-- START OF Extracted material --

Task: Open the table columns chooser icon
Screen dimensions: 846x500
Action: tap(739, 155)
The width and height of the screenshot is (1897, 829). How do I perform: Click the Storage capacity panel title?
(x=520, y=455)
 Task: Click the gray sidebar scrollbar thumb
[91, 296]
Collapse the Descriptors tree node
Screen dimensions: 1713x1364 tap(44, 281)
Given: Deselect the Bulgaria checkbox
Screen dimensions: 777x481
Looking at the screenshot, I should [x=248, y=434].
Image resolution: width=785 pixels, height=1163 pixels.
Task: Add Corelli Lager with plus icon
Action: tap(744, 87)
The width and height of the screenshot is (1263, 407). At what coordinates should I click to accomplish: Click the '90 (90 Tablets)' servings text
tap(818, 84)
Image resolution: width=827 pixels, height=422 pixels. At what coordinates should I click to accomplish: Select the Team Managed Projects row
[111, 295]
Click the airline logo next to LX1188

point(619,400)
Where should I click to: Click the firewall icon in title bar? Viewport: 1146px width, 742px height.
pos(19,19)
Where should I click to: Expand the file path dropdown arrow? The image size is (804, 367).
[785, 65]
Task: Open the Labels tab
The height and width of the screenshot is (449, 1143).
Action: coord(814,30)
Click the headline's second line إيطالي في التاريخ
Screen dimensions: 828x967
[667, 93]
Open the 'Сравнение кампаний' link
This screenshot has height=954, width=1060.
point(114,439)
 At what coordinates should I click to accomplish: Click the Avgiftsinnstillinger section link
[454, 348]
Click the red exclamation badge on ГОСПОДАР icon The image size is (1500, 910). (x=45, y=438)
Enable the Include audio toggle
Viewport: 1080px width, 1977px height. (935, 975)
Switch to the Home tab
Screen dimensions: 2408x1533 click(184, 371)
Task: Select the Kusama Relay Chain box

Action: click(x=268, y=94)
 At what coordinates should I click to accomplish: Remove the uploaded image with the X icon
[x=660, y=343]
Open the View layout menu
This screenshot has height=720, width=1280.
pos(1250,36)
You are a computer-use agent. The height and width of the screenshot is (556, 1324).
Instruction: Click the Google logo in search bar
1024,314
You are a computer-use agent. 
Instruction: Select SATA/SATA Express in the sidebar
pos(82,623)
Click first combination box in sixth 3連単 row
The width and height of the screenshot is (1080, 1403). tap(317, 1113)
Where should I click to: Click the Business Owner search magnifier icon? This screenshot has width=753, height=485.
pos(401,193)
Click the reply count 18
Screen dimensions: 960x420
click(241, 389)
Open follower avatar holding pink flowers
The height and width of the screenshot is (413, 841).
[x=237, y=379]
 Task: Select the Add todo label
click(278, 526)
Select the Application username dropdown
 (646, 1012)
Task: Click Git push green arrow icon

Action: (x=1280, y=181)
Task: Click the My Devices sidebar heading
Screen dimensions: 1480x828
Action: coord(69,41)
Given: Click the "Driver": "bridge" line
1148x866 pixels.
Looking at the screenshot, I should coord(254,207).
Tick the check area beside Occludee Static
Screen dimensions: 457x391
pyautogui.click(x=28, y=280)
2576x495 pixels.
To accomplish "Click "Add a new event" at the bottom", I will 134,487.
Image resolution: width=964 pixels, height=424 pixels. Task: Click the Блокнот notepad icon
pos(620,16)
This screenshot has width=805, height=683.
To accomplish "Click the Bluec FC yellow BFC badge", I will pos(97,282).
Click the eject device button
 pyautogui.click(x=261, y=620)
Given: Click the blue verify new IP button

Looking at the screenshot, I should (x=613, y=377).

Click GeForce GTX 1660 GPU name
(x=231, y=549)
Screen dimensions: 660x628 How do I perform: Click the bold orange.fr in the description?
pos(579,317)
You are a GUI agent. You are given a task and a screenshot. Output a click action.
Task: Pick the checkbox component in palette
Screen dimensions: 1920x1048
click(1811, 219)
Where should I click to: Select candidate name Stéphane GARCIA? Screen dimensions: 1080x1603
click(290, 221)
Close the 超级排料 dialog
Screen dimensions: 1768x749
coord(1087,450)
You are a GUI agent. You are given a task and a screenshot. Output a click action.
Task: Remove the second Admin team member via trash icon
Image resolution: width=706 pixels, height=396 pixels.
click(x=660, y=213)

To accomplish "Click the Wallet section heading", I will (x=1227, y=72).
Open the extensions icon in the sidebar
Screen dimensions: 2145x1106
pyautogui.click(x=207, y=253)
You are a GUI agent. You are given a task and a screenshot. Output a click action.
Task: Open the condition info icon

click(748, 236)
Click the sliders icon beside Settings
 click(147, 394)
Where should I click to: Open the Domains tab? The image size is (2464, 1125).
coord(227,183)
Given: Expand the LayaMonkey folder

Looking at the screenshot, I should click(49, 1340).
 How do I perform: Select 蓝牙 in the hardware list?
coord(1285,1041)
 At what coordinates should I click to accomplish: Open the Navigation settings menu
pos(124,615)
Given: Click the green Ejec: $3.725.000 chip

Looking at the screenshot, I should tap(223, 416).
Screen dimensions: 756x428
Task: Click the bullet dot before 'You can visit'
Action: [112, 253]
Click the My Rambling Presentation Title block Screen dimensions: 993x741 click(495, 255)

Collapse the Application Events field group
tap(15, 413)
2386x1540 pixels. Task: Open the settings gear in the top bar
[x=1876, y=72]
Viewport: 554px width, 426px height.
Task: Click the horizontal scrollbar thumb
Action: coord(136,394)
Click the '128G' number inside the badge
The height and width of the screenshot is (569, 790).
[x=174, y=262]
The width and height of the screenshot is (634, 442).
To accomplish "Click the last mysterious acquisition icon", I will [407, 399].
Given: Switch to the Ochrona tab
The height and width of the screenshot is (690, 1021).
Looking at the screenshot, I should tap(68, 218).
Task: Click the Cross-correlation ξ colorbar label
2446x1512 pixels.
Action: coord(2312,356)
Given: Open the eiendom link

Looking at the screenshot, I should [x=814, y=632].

-- END OF Extracted material --

### [Exercise description]
Copy out each line of the entries that contains the string "search". Match case exactly.

### [Reply]
Instruction: Click the Google logo in search bar
Where should I click to: Click the Business Owner search magnifier icon? This screenshot has width=753, height=485.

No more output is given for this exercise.